Deadly Tornadoes Still Pose Threats Across US
Tornadoes could form across a wide area of the southern Plains and into the U.S. southeast again on Tuesday, including metropolitan Dallas-Fort Worth, the most populous urban area in the threatened area, a government meteorologist said.
“There could be a few more tornadoes again, particularly in northern and central Texas,” said Brynn Kerr, meteorologist at the National Weather Service’s Storm Prediction Center in Norman, Oklahoma.
A massive tornado hit the Oklahoma City suburb of Moore on Monday, flattening a wide area of the town and leaving at least 24 people dead and an dozens injured.
While the threat of tornadoes remained, Kerr said it was not as strong as it had been on Monday. As of 0900 local time on Tuesday, there were no outstanding tornado warnings, which urge residents to take cover immediately.
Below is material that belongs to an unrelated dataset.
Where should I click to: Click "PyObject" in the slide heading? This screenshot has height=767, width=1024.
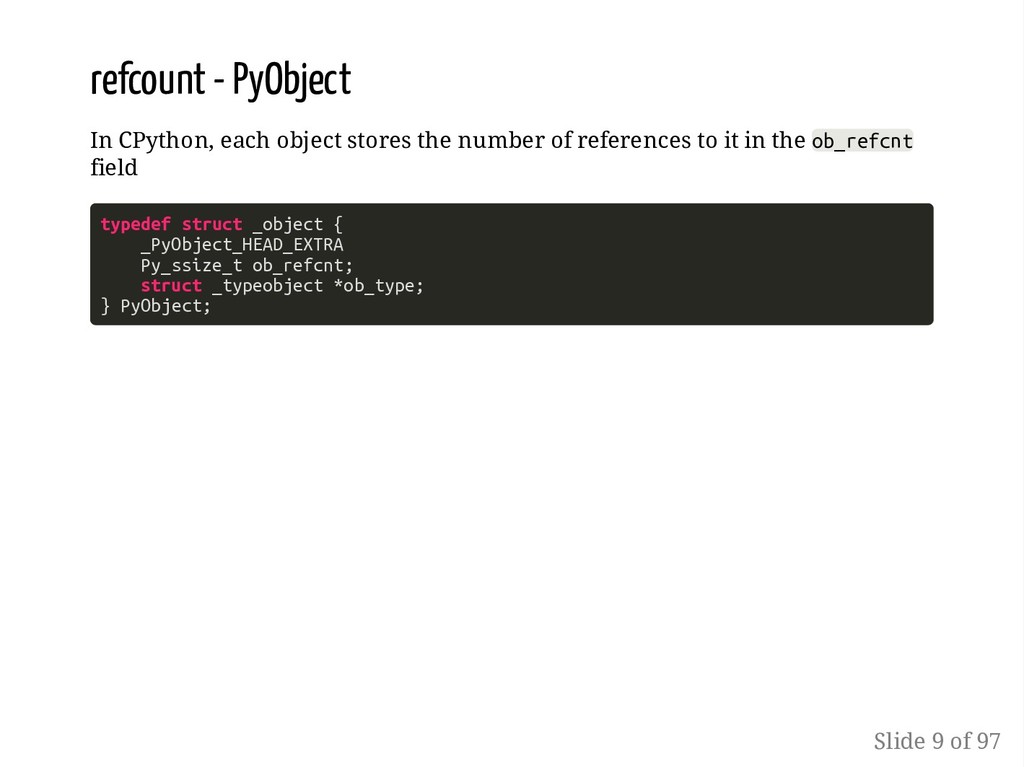pos(292,81)
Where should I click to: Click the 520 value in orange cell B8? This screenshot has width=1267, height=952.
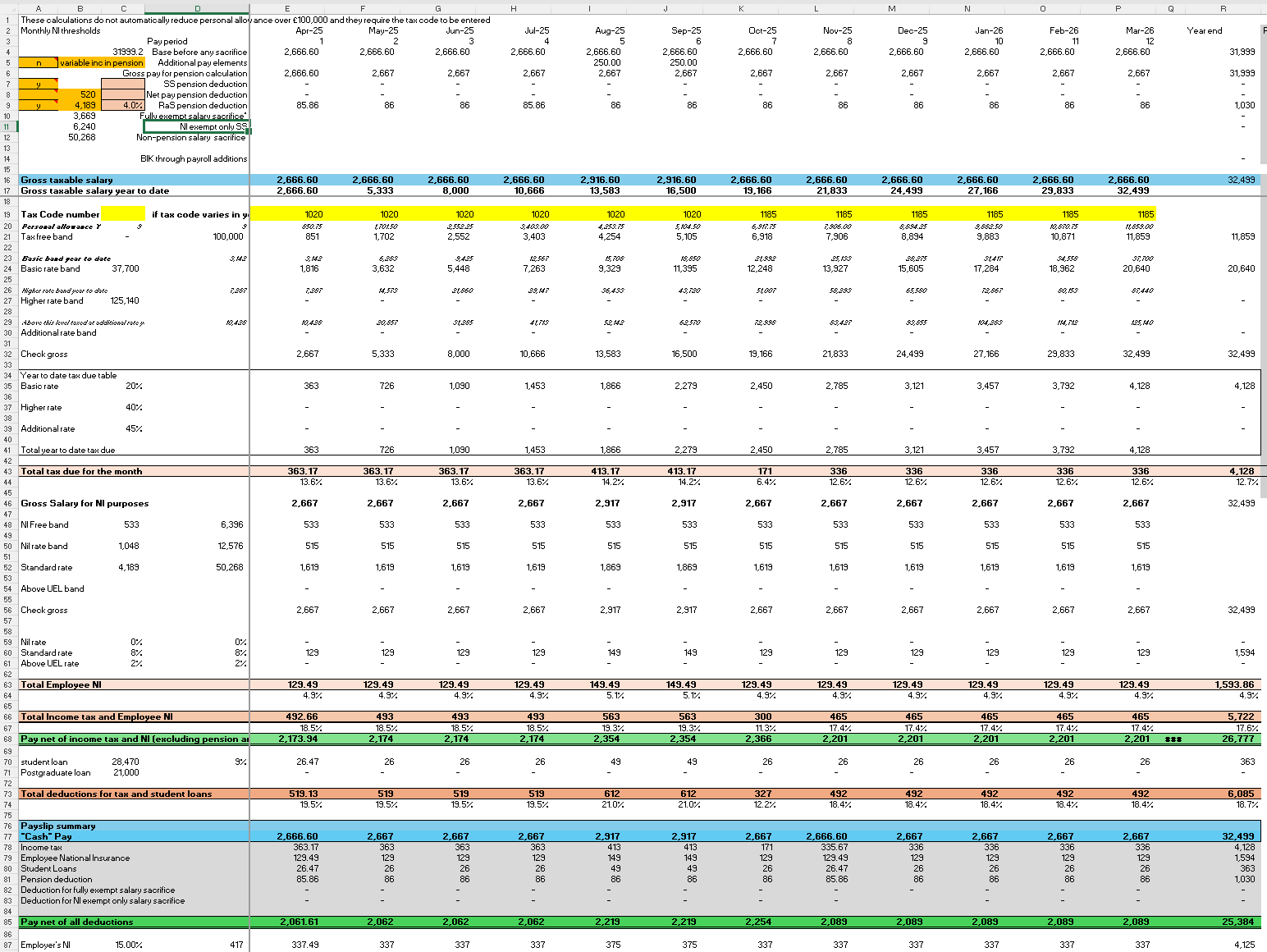pyautogui.click(x=79, y=94)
The risk of cells forming tornadoes would increase around midday west and north of Dallas-Fort Worth in Texas, into the Ozarks of southern Missouri and northern Arkansas and into the northern Gulf states including northern Louisiana, he said.
Kerr said the biggest concern is that a cell will form locally in an urban area, as it did on Monday near Oklahoma City.
“It only takes one to hit the wrong populated location,” he said.
There were preliminary reports of 22 tornadoes on Monday in six states — Oklahoma, Texas, Arkansas, Missouri, Kansas and Colorado, according to the National Weather Service website.
In addition to the massive damage and fatalities in Oklahoma, one person died in Arkansas on Monday night when debris from a severe storm crashed into his vehicle in Springdale, a police dispatcher said.